**Exercise details**:
Report only the number of lines that contain the string "agent" in the records below.

**Source data**:
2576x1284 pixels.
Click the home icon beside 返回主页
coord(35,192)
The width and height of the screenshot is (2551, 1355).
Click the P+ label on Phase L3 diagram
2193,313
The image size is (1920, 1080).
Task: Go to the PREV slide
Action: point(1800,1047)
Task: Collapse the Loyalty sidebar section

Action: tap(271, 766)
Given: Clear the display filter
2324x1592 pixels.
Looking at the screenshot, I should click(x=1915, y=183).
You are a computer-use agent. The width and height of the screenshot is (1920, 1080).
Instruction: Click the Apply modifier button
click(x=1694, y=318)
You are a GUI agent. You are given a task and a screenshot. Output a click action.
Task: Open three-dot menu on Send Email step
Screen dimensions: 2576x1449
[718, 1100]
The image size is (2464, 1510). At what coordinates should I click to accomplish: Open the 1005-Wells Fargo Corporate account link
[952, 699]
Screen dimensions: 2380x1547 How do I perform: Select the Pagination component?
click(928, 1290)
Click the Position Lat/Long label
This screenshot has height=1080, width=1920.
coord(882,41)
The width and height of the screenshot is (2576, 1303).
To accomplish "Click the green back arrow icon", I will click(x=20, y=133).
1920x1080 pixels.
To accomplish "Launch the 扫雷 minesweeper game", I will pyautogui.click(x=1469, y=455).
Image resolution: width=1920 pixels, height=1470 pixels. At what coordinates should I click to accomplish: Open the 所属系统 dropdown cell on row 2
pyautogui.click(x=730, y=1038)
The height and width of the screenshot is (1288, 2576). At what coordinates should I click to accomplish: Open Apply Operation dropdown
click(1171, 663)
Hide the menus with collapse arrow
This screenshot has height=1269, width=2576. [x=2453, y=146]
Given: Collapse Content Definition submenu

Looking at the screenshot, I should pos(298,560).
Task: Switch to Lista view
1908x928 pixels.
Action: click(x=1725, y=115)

**Completed exercise**:
2